2. 客户端登录,经过过滤器链, OAuth2ClientAuthenticationProcessingFilter 发现没code,抛出UserRedirectRequiredException异常. 异常被OAuth2ClientContextFilter处理,跳转认证服务器 oauth/authorize接口,传参数包括redirect_uri. 发现没有登录, 转到登录页面.
3. 登录完成之后, 认证服务器回调客户端redirect_uri(就是客户端登陆接口). 客户端登录,经过过滤器链, OAuth2ClientAuthenticationProcessingFilter根据code获取到token了,根据token获取了用户认证信息,然后结合token生成OAuth2Authentication证书.
4. 登录成功后拿出缓存的请求,执行.来到了客户端首页.
认证服务器中
AuthorizationEndpoint 负责发放code,
1.如果没有认证过,抛出InsufficientAuthenticationException异常, 异常被ExceptionTranslationFilter捕获,跳转服务端登录页面。
2.如果认证过,直接发送code。 (这也是单点登陆精髓之所在,上述模拟流程的第2步)
//在AuthorizationEndpoint中
@RequestMapping(value = "/oauth/authorize")
public ModelAndView authorize(Map<String, Object> model, @RequestParam Map<String, String> parameters,
SessionStatus sessionStatus, Principal principal) {
// Pull out the authorization request first, using the OAuth2RequestFactory. All further logic should
// query off of the authorization request instead of referring back to the parameters map. The contents of the
// parameters map will be stored without change in the AuthorizationRequest object once it is created.

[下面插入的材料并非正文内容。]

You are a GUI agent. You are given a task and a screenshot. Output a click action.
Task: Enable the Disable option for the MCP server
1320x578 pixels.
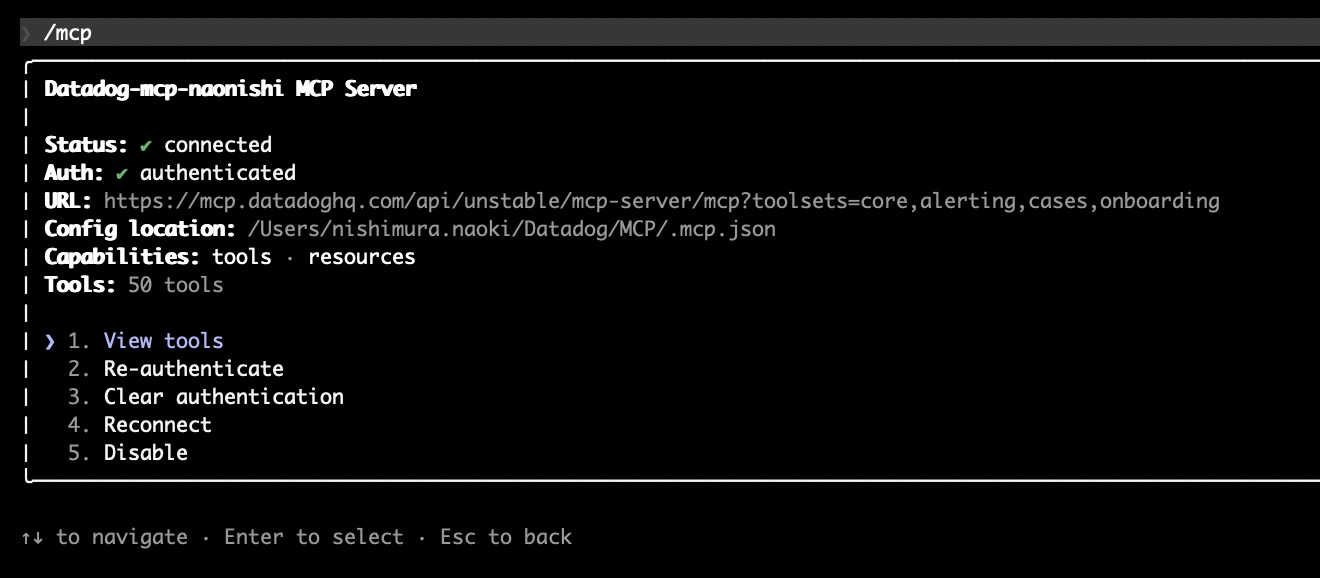146,452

AuthorizationRequest authorizationRequest = getOAuth2RequestFactory().createAuthorizationRequest(parameters);
Set<String> responseTypes = authorizationRequest.getResponseTypes();
if (!responseTypes.contains("token") && !responseTypes.contains("code")) {
throw new UnsupportedResponseTypeException("Unsupported response types: " + responseTypes);
}
if (authorizationRequest.getClientId() == null) {
throw new InvalidClientException("A client id must be provided");
}
try {
if (!(principal instanceof Authentication) || !((Authentication) principal).isAuthenticated()) {
throw new InsufficientAuthenticationException(
"User must be authenticated with Spring Security before authorization can be completed.");
}
ClientDetails client = getClientDetailsService().loadClientByClientId(authorizationRequest.getClientId());
// The resolved redirect URI is either the redirect_uri from the parameters or the one from
// clientDetails. Either way we need to store it on the AuthorizationRequest.

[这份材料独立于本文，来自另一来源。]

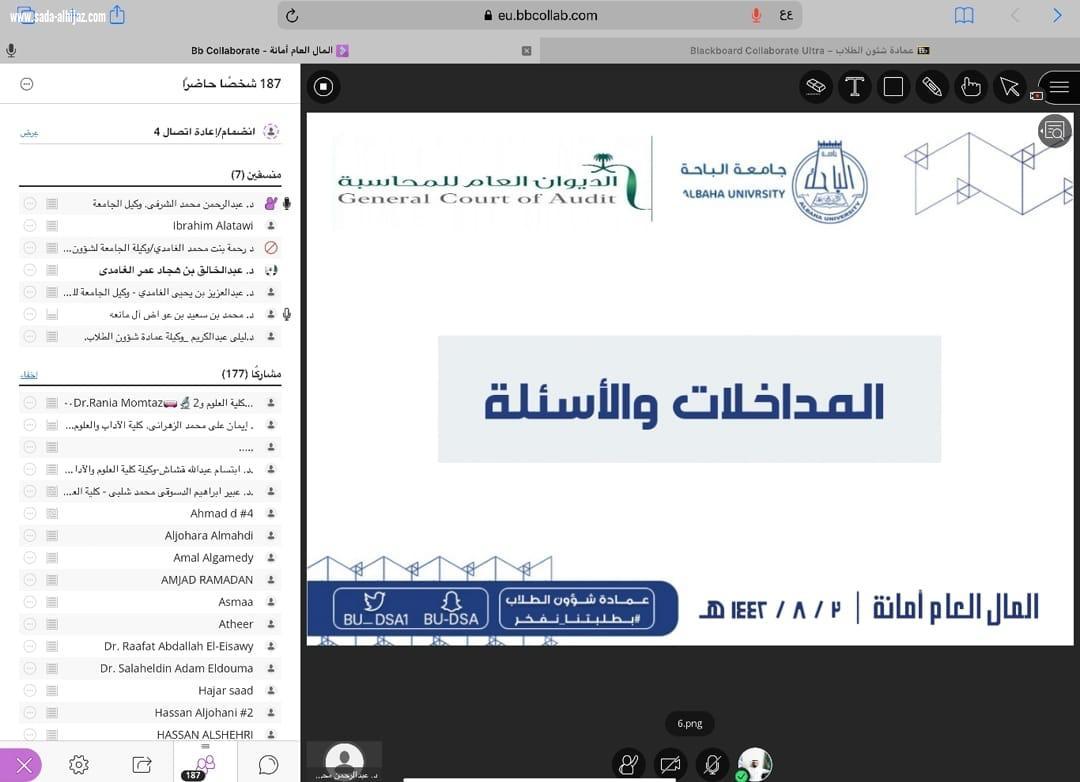Expand the session hamburger menu
1080x782 pixels.
pos(1059,87)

String redirectUriParameter = authorizationRequest.getRequestParameters().get(OAuth2Utils.REDIRECT_URI);
String resolvedRedirect = redirectResolver.resolveRedirect(redirectUriParameter, client);
if (!StringUtils.hasText(resolvedRedirect)) {
throw new RedirectMismatchException(
"A redirectUri must be either supplied or preconfigured in the ClientDetails");
}
authorizationRequest.setRedirectUri(resolvedRedirect);
// We intentionally only validate the parameters requested by the client (ignoring any data that may have
// been added to the request by the manager).
oauth2RequestValidator.validateScope(authorizationRequest, client);
// Some systems may allow for approval decisions to be remembered or approved by default. Check for
// such logic here, and set the approved flag on the authorization request accordingly.
authorizationRequest = userApprovalHandler.checkForPreApproval(authorizationRequest,
(Authentication) principal);
// TODO: is this call necessary?
boolean approved = userApprovalHandler.isApproved(authorizationRequest, (Authentication) principal);
authorizationRequest.setApproved(approved);
// Validation is all done, so we can check for auto approval...
if (authorizationRequest.isApproved()) {
if (responseTypes.contains("token")) {
return getImplicitGrantResponse(authorizationRequest);
}
if (responseTypes.contains("code")) {
return new ModelAndView(getAuthorizationCodeResponse(authorizationRequest,
(Authentication) principal));
}
}
// Place auth request into the model so that it is stored in the session
// for approveOrDeny to use. That way we make sure that auth request comes from the session,
// so any auth request parameters passed to approveOrDeny will be ignored and retrieved from the session.
model.put("authorizationRequest", authorizationRequest);
return getUserApprovalPageResponse(model, authorizationRequest, (Authentication) principal);
}
catch (RuntimeException e) {
sessionStatus.setComplete();
throw e;
}
}
服务端如何判断是否认证呢? 还记得SecurityContextPersistenceFilter 吗?
SecurityContextPersistenceFilter
当一个请求来的时候,它会将session中的值传入到该线程中,当请求返回的时候,它会判断该请求线程是否有SecurityContext,如果有它会将其放入到session中,因此保证了请求结果可以在不同的请求之间共享。
客户端浏览器存了sessionId,所以能和认证服务器保持通信。httpsession以SPRING_SECURITY_CONTEXT为key,保存了用户认证信息,保证了认证信息请求之间共享。
总结: SpringSecurityOauth2的sso用的 Authorization Code授权方式.
继承AbstractAuthenticationProcessingFilter我们也可以自定义认证流程.